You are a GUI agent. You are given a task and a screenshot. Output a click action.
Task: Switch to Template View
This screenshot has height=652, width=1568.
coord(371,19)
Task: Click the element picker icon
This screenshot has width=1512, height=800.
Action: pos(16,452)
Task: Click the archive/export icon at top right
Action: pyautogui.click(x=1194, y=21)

About this exercise:
Make an exact copy of every line in the data.

Final answer:
You are a GUI agent. You are given a task and a screenshot. Output a click action.
Task: Switch to Template View
This screenshot has height=652, width=1568.
coord(371,19)
Task: Click the element picker icon
This screenshot has width=1512, height=800.
Action: pos(16,452)
Task: Click the archive/export icon at top right
Action: pyautogui.click(x=1194, y=21)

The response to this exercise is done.